> **What is being asked**: Your reply should consist solely of the lines from the one containing "This screenshot has height=720, width=1152." through the end of the data, restated word for word.
==== Data ====
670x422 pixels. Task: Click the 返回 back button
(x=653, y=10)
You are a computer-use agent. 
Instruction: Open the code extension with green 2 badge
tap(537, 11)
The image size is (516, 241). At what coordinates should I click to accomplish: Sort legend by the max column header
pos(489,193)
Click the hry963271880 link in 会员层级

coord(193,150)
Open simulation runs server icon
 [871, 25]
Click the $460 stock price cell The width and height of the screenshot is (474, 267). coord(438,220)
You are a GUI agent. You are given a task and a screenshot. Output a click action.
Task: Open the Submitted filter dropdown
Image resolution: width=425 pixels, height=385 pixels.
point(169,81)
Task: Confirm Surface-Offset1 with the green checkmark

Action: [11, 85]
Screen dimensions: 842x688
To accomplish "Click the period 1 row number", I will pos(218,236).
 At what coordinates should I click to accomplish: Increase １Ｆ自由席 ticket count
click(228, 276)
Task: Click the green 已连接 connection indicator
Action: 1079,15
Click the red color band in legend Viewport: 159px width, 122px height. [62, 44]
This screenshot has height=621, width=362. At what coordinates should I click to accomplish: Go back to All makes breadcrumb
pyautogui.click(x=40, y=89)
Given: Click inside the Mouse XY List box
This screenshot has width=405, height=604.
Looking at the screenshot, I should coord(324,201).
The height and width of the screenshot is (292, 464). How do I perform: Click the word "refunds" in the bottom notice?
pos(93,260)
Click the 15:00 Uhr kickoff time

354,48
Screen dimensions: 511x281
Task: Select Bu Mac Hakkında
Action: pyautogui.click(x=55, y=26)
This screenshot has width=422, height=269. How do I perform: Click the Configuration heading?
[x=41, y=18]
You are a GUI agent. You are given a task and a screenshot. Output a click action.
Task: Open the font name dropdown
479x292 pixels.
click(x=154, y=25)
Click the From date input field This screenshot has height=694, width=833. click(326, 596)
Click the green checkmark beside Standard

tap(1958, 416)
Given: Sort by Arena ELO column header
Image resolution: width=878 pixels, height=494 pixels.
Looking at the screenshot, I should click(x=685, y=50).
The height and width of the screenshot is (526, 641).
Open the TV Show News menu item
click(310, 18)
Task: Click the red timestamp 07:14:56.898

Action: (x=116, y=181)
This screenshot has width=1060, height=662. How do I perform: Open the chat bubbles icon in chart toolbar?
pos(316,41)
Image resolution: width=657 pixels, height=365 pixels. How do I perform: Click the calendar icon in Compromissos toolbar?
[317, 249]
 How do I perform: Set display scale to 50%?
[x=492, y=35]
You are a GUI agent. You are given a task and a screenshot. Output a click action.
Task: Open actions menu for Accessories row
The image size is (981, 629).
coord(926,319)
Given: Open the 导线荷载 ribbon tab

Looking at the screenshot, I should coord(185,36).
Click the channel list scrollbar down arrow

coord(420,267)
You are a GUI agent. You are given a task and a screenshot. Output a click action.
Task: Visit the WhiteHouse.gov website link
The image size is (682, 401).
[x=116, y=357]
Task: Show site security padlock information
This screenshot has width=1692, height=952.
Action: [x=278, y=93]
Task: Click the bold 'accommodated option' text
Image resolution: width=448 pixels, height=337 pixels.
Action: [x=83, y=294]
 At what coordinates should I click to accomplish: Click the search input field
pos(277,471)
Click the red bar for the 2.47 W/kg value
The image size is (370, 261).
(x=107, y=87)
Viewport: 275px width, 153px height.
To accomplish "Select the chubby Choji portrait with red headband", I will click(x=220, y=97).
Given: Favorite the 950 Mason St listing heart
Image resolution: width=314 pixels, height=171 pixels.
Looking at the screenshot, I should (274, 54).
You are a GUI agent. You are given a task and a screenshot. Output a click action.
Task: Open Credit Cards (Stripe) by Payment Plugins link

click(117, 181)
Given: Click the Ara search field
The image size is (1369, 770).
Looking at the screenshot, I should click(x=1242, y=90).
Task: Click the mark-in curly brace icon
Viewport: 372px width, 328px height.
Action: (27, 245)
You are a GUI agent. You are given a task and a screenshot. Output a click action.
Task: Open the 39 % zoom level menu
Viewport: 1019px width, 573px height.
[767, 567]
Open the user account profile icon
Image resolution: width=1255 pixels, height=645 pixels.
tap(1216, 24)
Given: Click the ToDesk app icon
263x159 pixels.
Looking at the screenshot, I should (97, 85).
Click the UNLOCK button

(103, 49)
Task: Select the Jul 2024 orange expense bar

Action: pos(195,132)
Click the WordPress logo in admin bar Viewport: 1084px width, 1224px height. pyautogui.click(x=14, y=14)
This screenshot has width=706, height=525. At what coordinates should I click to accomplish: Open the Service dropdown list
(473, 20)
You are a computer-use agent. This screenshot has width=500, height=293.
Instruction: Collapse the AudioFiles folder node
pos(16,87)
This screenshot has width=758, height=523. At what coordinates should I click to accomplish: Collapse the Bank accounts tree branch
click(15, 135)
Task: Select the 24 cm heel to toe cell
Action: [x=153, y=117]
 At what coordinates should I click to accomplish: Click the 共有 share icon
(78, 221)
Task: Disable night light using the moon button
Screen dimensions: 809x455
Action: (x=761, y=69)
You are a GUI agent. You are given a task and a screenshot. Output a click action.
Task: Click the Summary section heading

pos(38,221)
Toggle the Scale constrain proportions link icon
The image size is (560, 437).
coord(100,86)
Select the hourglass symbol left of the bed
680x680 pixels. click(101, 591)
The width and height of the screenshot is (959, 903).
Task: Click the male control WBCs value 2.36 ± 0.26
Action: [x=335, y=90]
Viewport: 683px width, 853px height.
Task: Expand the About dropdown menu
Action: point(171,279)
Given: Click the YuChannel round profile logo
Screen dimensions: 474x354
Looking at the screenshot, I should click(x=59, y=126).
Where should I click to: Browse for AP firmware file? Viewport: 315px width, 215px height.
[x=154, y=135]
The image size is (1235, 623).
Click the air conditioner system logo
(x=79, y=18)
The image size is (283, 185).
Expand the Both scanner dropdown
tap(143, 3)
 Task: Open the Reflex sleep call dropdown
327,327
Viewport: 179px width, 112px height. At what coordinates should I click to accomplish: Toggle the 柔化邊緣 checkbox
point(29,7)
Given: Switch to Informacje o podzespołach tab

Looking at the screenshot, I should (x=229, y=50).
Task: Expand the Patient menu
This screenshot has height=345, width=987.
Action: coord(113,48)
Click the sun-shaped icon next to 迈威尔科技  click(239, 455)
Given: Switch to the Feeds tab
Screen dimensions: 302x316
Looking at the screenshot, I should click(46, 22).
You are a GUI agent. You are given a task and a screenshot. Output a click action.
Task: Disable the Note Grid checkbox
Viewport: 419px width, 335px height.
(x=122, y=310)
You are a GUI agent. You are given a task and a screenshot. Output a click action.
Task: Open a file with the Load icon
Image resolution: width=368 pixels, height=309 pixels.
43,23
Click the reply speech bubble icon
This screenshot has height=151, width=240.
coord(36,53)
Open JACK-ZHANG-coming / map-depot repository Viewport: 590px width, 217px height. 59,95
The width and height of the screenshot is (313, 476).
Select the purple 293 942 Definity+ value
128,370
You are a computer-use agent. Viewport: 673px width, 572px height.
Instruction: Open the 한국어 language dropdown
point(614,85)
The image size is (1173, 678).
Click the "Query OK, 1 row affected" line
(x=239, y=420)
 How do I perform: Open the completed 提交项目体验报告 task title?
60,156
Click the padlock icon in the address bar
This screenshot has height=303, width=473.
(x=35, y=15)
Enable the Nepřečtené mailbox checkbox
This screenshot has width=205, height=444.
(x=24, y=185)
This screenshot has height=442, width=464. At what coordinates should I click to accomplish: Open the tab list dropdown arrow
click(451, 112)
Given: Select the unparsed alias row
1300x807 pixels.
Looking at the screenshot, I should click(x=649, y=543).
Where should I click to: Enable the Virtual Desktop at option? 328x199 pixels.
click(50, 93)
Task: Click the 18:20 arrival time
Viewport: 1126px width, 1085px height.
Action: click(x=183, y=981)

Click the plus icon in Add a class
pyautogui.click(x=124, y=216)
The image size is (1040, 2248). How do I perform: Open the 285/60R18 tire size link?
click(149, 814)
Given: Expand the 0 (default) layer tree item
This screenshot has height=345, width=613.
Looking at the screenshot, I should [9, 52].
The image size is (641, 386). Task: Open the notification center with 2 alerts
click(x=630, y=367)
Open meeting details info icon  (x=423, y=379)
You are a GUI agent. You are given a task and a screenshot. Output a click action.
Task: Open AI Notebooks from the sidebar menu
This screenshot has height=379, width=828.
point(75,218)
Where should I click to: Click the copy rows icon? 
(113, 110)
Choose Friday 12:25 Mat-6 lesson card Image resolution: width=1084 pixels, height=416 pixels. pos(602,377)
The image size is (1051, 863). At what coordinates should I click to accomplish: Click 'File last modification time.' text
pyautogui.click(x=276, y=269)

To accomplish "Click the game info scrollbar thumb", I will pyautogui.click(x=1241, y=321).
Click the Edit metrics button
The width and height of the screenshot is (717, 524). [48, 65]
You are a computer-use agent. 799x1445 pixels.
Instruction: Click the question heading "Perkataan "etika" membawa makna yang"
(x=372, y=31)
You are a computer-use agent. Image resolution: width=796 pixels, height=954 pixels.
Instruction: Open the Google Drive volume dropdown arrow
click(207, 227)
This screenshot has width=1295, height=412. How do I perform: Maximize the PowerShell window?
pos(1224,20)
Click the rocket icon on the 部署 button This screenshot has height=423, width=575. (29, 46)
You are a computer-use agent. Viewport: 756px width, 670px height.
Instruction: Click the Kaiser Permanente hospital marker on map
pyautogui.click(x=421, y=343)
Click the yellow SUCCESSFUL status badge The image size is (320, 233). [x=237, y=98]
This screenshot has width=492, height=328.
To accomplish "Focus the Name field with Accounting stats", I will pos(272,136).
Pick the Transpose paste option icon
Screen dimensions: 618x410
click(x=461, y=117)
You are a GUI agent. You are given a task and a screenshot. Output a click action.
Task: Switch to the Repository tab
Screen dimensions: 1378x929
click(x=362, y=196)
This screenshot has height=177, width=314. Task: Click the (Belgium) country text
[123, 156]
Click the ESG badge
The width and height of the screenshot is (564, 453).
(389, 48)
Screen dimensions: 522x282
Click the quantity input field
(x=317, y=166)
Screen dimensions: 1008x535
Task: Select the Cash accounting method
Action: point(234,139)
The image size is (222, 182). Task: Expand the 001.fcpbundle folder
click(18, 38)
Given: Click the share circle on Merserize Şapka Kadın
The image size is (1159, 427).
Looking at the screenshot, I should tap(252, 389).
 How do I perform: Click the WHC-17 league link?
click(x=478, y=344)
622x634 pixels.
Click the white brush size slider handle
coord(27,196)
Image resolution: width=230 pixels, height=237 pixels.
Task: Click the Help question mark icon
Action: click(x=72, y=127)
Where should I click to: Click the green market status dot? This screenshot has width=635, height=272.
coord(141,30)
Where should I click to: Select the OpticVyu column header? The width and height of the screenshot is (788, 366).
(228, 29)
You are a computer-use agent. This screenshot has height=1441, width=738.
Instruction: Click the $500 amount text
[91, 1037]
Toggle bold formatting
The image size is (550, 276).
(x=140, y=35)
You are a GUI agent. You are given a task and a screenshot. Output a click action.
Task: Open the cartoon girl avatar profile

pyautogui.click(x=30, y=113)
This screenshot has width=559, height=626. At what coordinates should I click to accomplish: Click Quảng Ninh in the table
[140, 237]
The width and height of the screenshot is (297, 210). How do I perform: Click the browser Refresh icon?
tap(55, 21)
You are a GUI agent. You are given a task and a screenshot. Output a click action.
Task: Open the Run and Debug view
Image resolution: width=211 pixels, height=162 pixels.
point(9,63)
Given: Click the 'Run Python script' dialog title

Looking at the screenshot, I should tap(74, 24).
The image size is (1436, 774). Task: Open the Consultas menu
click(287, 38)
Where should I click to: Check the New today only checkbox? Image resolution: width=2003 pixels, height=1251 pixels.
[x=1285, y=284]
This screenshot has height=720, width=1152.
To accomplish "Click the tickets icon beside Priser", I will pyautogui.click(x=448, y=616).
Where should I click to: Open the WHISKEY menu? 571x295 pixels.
====
> **Problem solution**:
This screenshot has height=720, width=1152.
To accomplish "Click the tickets icon beside Priser", I will pyautogui.click(x=448, y=616).
Where should I click to: Open the WHISKEY menu? 571x295 pixels.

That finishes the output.